At 4 p.m., the newsroom texted to remind columnists to submit their pieces early. It wasn’t just the Sinulog weekend but also the paper’s new, compact template that pushed deadlines.
Then, in the VHire queue, an SMS in my phone at past 7 p.m. announced that, as “part of security measures during the Sinulog Festival,” signals will be blocked during the weekend, making call, text, and mobile data unavailable in metro Cebu.
When I arrived home near 9 p.m., phone and wifi services were already suspended. I didn’t have to tax my imagination, visualizing the panic this weekend: no ATM withdrawals, no mobile connections, no surfing, no ranting except to those physically nearby.
The impact of last Friday the 13th sank in when I sat down to write near midnight. Beside the computer were writing companions from way back: a dictionary, a thesaurus, and newspapers—all in paper form, not digital.
Going unplugged is anomalous even though I impose this on myself as a ritual purging, a psychic detoxification, an airing of the rooms inside my head.
In my 18 years or so of deadline writing, the Internet is the abiding presence that transforms solitude into a claustrophobic company of three: writer, Muse, and World Wide Web.
Eighteen years ago, this threesome already bemused me.
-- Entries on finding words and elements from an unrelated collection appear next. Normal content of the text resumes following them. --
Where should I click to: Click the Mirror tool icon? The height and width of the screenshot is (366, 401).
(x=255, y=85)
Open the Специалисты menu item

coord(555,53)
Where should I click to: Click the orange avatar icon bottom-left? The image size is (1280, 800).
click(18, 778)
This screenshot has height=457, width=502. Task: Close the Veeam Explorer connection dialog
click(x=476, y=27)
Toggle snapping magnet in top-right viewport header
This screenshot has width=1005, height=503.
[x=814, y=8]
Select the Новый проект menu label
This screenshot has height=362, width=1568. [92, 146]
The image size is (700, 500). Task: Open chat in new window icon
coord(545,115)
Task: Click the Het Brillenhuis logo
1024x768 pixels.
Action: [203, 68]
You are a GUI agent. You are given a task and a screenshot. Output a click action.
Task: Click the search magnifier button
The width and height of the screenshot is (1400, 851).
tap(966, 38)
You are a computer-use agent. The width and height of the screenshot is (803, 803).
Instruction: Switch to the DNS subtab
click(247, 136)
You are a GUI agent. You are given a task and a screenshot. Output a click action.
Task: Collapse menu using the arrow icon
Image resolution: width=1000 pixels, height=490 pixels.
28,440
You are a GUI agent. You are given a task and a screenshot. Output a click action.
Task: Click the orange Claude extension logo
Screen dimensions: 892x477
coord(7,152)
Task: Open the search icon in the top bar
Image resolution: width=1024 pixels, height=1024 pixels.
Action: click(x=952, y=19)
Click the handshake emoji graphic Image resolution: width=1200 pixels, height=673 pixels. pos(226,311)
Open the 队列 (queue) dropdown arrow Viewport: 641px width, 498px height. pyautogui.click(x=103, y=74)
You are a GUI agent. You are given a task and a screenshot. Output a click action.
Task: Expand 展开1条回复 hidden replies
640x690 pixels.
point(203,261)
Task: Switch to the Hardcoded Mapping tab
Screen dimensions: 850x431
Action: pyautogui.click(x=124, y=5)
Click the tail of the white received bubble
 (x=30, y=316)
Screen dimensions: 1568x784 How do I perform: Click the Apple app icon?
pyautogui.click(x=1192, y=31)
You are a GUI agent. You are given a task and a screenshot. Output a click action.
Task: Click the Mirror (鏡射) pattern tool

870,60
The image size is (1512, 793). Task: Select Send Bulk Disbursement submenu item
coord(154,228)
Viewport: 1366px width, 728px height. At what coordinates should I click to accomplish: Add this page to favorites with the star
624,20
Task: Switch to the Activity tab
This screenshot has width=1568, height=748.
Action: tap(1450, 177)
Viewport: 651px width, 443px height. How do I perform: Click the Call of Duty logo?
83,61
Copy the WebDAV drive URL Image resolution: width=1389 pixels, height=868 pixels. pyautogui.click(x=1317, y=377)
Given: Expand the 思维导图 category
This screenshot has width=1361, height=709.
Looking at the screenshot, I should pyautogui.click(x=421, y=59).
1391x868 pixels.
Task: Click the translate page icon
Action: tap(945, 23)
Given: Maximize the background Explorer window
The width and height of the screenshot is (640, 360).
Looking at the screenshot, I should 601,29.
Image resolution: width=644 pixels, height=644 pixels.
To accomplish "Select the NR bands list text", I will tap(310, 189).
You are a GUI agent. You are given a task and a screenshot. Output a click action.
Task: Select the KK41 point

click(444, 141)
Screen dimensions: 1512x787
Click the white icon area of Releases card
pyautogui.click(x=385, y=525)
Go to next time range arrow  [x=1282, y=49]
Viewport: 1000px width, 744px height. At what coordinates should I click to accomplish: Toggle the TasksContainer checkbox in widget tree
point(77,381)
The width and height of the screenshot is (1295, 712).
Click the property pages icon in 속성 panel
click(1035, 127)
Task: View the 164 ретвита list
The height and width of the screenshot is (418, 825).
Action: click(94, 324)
I’m still uncertain whether being in this crowd is boon or bane.
In the company of the new media, I feel like I’m parading around in the emperor’s new clothes. When my editor instructed me to have my photo taken for the redesign, I posed for the camera self-consciously, wondering how the way I looked influenced how readers of the digital age would read what I wrote.
The insecurities mounted when the paper’s new template came out last Monday. The reduced news hole means tighter writing. Can I choose the words? Can I go for depth with the minimum of text?
Last Friday the 13th clinched it. Not being able to email means I will have to save this piece in a USB, commute to the newsroom before the Sinulog chokes the streets, and pray that there is no policy against downloading a file using a gadget that may infiltrate the newsroom system with malware.
Eighteen years ago, when I first wrote for a newspaper, beating the deadline meant hauling husband, toddler son and floppy diskette to turn over the column to my editor.
Who could have predicted that the threat of terrorism would bring back the good old pre-digital age? If you’re reading this piece today, it means I’ve found my way in the darkness of the cave to read the writing on the wall.